Black People Hair Products tend to come in but a handful of categories: Greasy, Sticky, Caustic, Jiggly, and Candy Shell. They are EXTREMELY STRONG, whatever form they take. But that's what it takes. Styling white people hair is like folding satin napkins: you have to be careful and gentle with it. Styling Black people hair is like carving a hardwood table: you gotta use some elbow grease. Black people hair is also typically dry as hell. I know from anecdotal evidence and visual confirmation that white people hair tends to get quite oily and stringy-looking if they don't wash it every coupla days. Black people hair doesn't tend to come with its own oil, so it has to be purchased separately.

But with the magic of relaxers, non-pH-balanced shampoo, heavy conditioners, oils aplenty, heat, and satin wraps, I have managed to cultivate the delectable locks you have seen pictured.

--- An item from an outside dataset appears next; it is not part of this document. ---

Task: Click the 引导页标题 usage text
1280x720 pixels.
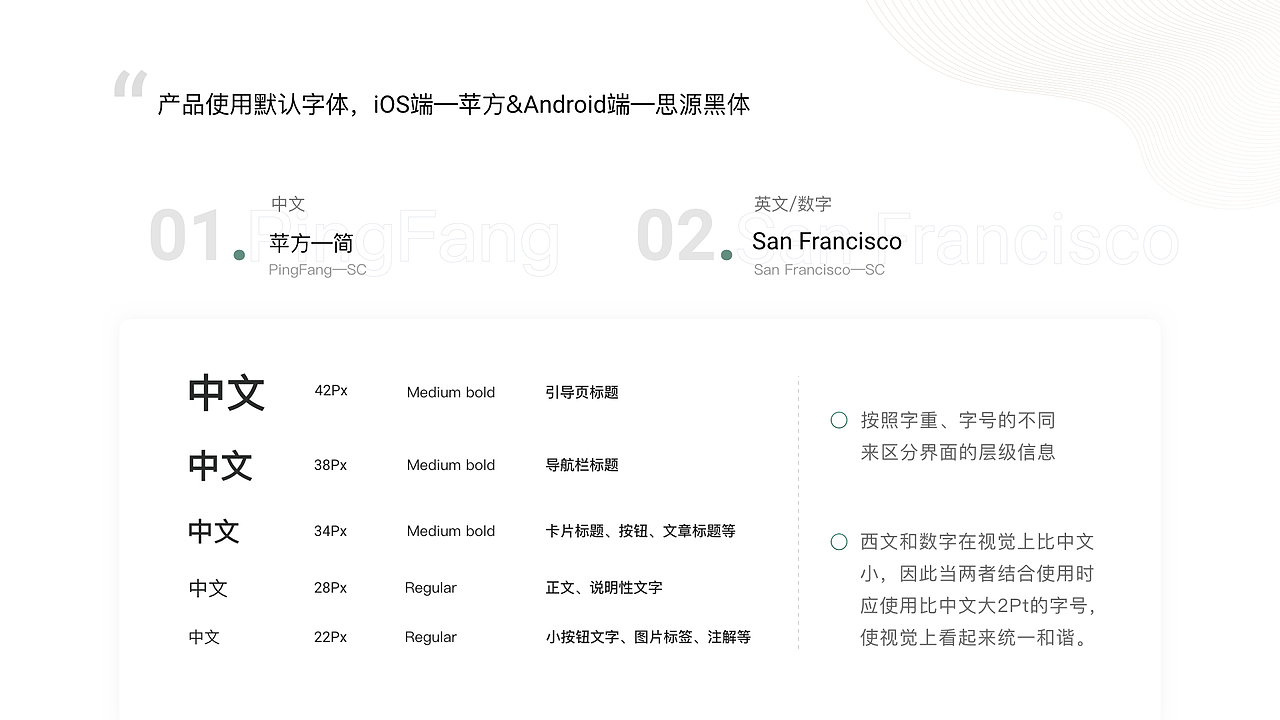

Many people may ask, "Why? WHY?! You had such interesting, ethnic hair! The curls, the CURLS!!!" Many people have indeed asked that, with much wailing and gnashing of teeth. Relax. I can have the curls any time. I do in fact enjoy them a great deal (as evidenced by the college years when I was rockin' the Blaxploitation 'fro). But hot damn have I been waiting all my life to be able to toss my head and have my hair COME BACK DOWN for a change. To have the wind actually pick up the strands of my hair and tug at them, rather than just bouncing off and going "What the fuck did I just hit?" To not have a perpetual up-do. It's just about options, yo.

And all of this makes me think, makes me wonder. Sure, my mom knew more than the average cracka about Black hair. But I wonder what it's been like for her to have a child who looks so much like her...and yet so not. Seeing us apart, people would probably never guess we're even related. But put us next to each other and watch us smile, and it's like "You mean I can get that in Ivory AND Khaki?" I wonder how my mom feels about the fact that I have, by default, been identified more with my dad's people? About the fact that, much like a certain Magic Mulatto in the not-so-White House, people don't always count her in my genetic makeup.

I think she probably feels a lot like many other parents of multiracial children feel: she loves me, and she's proud of me and the fact that my skin is a different color than hers doesn't matter a bit. I'm her little girl, regardless of how old I get, or how poofy my hair is.